The UK charity for Waldenstrom’s macroglobulinaemia – a rare type of blood cancer
Support Line: 0300 373 8500

What treatments are available?

There are different treatment options for Waldenstrom’s macroglobulinaemia available for to you, depending on your personal circumstances.

Treatment will depend on your specific to your symptoms.

yellow squiggle
decorative quote mark
types of treatment for WM
In the UK, your doctor will also use the British Society for Haematology’s guidelines for the diagnosis and management for Waldenstrom’s macroglobulinaemia, which provides them with the best practice and information on the treatment options available.
If you are having treatment for the first time, this is known as ‘first-line treatment’. If your Waldenstrom’s macroglobulinaemia has come back, you might be offered ‘second-line’ treatment. Some drugs are only available as second-line treatments in the UK.

Chemotherapy

A type of drug, or combination of drugs, that kills off cancer cells. Most people with Waldenstrom’s macroglobulinaemia will be offered chemotherapy as a first-line treatment, often combined with a type of drug called a monoclonal antibody. The most common combinations of chemotherapy that have proven to be effective in treating WM are known as DRC and BR.

Monoclonal antibody therapies

A type of drug that targets certain proteins in cancer cells. The drug ‘sticks’ to the proteins, which can trigger your body’s immune system to help destroy the cancer cells. The most common monoclonal antibody therapy used in treating people with Waldenstrom’s macroglobulinaemia is rituximab, and is used in combination with chemotherapy drugs.

Targeted therapies

These treatments target proteins in cancer cells to kill them or stop them from growing. Unlike chemotherapy – which kills cancerous and healthy cells – targeted therapies have been designed to target only the cancer cells. This can lead to fewer side effects than chemotherapy, and a kinder treatment.The most common targeted therapies you might hear about are BTK inhibitors like zanubrutinib and ibrutinib.

Stem cell transplantation

This is procedure replaces damaged cells in your body with healthy cells. It is an intensive treatment that is only offered as second- or third-line treatment and isn’t suitable for everyone.

CAR T-cell therapy

This is a new type of treatment where cells known as T-cells are taken from your body and modified in a laboratory. The modified cells known as CAR T-cells are then put back into your body, where they target and kill cancer cells.

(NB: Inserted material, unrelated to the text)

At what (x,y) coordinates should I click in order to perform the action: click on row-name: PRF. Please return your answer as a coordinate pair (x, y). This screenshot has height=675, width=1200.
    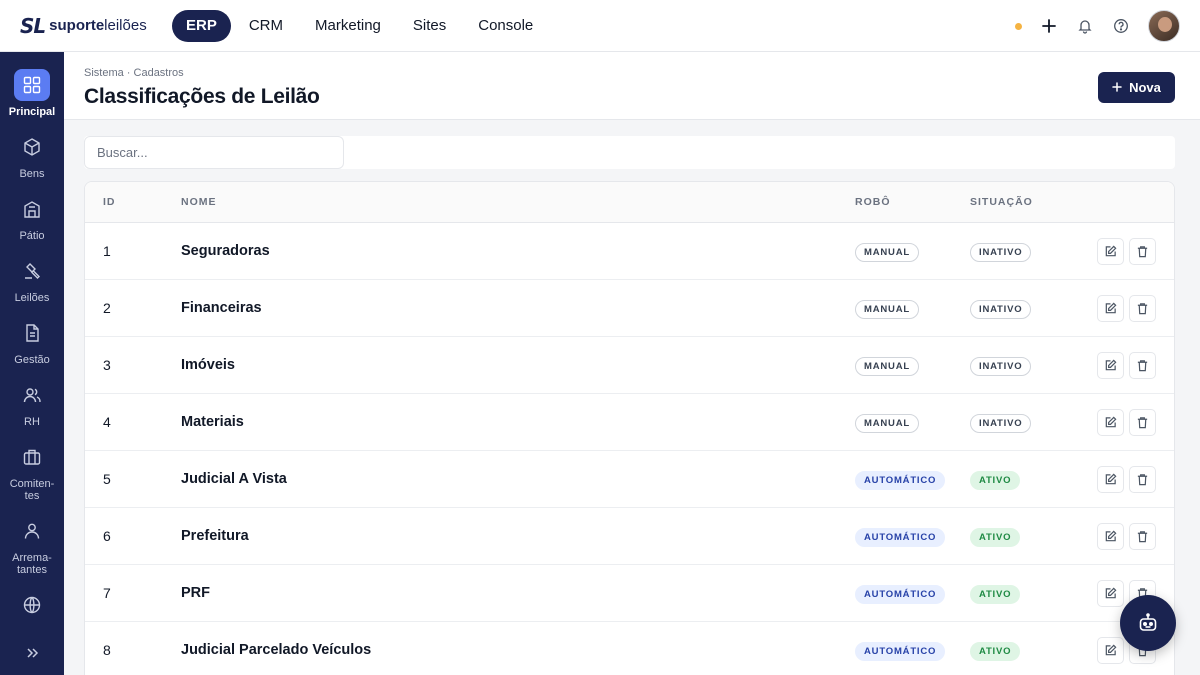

This treatment is very intensive and comes with a number of serious side effects. It’s not currently offered to people with Waldenstrom’s macroglobulinaemia, but is likely to appear in clinical trials in the future.

Steroids

Your body naturally produces a type of hormone called steroids. They play an important part in bodily functions like regulating your blood pressure and fighting infection. Your doctor may offer you steroids as a part of your treatment, as they can help other drugs to destroy the cancer cells and make chemotherapy more effective.

Common treatment regimens

Treatments are sometimes a combination of drugs. These are known as regimens. You’ll have the drugs at one point in the cycle, before having a period of not taking them. Because treatment can have side effects or be harsh on your body, cycles give your body time to recover. Cycles vary in length depending on what drugs you are taking.

When WM Comes Back

Waldenstrom’s macroglobulinaemia is likely to come back, known as ‘relapsing’. However, because WM is slow-growing, it can take many years for it to relapse. Your healthcare team might pick up that your WM relapses before you develop symptoms. When it does come back, there are still treatment options available, and your doctor will talk these through with you.